Freeman Brothers was first established as a funeral director in 1855. The company began in Horsham, West Sussex, and now has a further three offices across the county – in Billingshurst, Crawley and Hurstpierpoint. As the country prepares to remark Remembrance Day on 11th November, many people are wearing poppies to show their support. But, as Becky shares, the red poppy is actually just the start of the campaign…
Each November, many members of the public choose to wear a red poppy in recognition of those who have died during conflict. The tradition began after the First World War, and in our digital age, some people are criticised for their choices regarding whether or not to wear a poppy.
However, the original red poppy isn’t the only one which is available. Read on to learn more about other options…
The Purple poppy
Possibly the most well-known non-red poppy, the purple poppy commemorates animals which have died or served in conflict. The purple poppy was first launched by charity, Animal Aid, in 2006 and was, in fact, replaced by a pawprint enamel badge in 2015. This was partly due to perceived confusion over the purple poppy, and also in recognition of the fact that the charity sees the animals as victims, rather than heroes, due to animals not ever choosing to enter service in this way.

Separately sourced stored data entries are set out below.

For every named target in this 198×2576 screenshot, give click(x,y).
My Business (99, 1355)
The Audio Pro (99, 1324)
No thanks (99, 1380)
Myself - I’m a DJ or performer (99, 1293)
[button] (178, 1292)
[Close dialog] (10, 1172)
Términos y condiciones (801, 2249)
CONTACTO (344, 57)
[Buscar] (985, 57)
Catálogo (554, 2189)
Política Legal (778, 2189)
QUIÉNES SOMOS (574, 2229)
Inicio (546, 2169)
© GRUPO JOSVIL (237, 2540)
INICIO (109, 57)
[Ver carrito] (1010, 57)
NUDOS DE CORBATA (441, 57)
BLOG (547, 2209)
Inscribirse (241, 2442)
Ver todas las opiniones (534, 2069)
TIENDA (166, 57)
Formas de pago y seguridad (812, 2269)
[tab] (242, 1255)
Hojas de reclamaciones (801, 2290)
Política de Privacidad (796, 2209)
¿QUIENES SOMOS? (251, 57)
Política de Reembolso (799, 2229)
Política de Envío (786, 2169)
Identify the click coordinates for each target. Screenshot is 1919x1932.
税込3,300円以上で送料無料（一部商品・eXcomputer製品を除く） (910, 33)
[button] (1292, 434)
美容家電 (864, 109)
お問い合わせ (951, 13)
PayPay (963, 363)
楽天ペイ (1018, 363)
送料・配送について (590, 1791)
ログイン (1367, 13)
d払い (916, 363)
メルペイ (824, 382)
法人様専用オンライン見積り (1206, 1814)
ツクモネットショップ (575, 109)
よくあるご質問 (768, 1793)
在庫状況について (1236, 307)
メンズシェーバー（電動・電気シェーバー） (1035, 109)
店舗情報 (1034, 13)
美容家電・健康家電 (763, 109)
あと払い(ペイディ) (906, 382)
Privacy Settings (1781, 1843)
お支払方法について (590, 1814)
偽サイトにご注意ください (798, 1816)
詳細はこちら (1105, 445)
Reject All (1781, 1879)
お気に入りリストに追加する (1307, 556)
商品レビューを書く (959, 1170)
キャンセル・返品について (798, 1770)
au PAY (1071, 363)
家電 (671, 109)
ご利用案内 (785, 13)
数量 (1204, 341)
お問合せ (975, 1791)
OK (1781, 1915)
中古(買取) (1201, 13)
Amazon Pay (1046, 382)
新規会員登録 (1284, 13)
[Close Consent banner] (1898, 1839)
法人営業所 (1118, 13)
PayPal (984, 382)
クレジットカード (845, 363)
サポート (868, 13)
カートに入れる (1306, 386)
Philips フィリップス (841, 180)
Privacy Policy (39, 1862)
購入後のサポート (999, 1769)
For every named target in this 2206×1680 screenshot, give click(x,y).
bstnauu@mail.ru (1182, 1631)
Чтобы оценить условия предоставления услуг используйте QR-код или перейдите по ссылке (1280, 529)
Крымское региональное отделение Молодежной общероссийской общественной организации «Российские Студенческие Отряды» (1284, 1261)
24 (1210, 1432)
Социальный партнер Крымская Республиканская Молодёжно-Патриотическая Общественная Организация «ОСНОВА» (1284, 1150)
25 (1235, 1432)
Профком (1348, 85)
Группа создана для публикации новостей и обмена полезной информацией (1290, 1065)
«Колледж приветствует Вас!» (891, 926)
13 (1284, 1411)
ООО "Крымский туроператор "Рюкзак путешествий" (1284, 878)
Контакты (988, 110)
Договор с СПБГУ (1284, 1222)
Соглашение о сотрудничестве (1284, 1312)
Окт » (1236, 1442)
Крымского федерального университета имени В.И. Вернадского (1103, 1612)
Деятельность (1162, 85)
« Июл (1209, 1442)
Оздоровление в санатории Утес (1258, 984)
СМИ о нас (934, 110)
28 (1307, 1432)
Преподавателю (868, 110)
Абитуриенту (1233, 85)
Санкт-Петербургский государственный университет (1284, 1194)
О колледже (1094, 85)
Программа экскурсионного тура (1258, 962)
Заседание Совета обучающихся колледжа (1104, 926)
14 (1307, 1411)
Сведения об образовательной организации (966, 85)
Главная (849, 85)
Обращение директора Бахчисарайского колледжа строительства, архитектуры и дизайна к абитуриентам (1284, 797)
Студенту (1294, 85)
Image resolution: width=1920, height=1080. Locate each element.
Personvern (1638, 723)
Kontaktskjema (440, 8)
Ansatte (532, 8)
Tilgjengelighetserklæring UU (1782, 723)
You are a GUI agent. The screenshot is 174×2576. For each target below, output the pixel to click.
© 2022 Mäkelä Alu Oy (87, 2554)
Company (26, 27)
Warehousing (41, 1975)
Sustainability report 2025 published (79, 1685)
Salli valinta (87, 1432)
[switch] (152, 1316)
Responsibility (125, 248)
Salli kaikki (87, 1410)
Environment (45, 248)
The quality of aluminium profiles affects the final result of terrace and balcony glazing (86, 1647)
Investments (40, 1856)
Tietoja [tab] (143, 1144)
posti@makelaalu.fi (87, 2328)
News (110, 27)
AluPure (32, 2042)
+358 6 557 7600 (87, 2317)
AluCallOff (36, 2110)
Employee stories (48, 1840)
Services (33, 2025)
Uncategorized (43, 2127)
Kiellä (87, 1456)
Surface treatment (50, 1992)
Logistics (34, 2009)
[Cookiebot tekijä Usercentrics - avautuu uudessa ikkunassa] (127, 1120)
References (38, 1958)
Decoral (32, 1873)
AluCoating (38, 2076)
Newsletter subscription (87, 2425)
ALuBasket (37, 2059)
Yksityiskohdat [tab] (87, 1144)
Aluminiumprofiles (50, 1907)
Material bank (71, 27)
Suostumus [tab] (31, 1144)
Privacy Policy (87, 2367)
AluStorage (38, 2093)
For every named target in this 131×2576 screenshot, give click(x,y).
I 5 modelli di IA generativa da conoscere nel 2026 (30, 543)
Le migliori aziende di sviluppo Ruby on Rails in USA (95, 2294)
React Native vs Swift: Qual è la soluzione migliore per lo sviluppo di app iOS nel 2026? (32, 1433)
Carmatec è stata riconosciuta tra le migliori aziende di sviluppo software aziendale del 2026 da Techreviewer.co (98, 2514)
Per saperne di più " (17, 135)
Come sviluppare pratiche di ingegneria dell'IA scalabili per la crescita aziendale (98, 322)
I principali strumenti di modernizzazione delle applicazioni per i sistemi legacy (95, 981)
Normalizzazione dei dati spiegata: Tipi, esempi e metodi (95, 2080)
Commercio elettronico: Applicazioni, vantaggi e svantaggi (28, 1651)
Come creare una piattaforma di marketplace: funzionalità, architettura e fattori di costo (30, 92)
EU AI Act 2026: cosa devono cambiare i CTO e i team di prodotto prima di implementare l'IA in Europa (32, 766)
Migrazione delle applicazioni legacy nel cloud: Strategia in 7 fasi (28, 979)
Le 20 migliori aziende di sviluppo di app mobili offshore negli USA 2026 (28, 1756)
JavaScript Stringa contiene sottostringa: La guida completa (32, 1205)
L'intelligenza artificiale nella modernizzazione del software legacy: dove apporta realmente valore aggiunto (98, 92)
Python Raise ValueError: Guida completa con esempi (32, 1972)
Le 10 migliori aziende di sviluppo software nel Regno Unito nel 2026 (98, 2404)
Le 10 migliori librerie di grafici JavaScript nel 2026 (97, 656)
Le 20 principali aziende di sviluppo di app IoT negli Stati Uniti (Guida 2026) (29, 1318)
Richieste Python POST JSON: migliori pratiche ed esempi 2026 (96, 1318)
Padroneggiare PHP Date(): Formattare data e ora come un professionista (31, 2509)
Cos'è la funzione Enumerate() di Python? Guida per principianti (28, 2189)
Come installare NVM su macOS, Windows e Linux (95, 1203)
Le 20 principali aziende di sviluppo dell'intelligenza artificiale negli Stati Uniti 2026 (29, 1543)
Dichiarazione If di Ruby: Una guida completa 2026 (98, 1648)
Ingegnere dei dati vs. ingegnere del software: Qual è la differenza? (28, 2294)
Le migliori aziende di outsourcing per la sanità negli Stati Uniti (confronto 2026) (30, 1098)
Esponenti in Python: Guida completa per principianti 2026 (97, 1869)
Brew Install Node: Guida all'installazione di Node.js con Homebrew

Horses and other equines – such as donkeys – have been used by various militaries for centuries, serving as transportation for humans and goods. Although they have now been largely replaced by vehicles, they still undertake some active and ceremonial duties today. Approximately eight million horses and donkeys died during the First World War.
In addition to equines, armed forces make frequent use of animals such as dogs for a variety of roles in the present day, and the purple badges recognise them, birds, and other creatures who helped as well.
The White poppy
Less appreciated is the white poppy. The idea of these was first mooted by a group of pacifists in 1926, though no action was taken at the time. The idea reappeared in 1933, when the Co-operative Women’s Guild began to sell them, and were joined by the Peace Pledge Union in 1936. The Peace Pledge Union continues to sell White poppies today.
Those who purchase and wear white poppies are generally recognised as being pacifists, or even anti-conflict, and some have received abuse for making this choice. Others argue that the white poppy is more appropriate as it does not have a specific political leaning – whereas red poppies do to an extent, due to a sitting government choosing to enter or continue conflict – and is therefore about neutrality as well as peace.
Some people choose to wear a combination of red and white poppies, to recognise those who have died, whilst also expressing that they disagree with the idea of conflict. In either case, white poppies have steadily increased in popularity in recent years, and more people are feeling confident to wear them.
The new Red poppy
For 2023, the red poppy has gone plastic-free. Many will remember decades of poppies being made from two pieces of paper – a red flower and a green leaf – plus a black plastic centre and green plastic stem holding it all together. With single-use plastics becoming increasingly unpopular, the Royal British Legion has changed the design this year to ensure that the beloved poppy is more sustainable.
There are also other options – each year, enamel badges are now produced, which are much easier to bring out year on year to reuse (many of us will know the nightmare and anxiety of losing our paper ones when removing a coat! They also don’t tend to hold up well to the famous British weather conditions). Large poppies, brooches, wristbands and more are also available to purchase.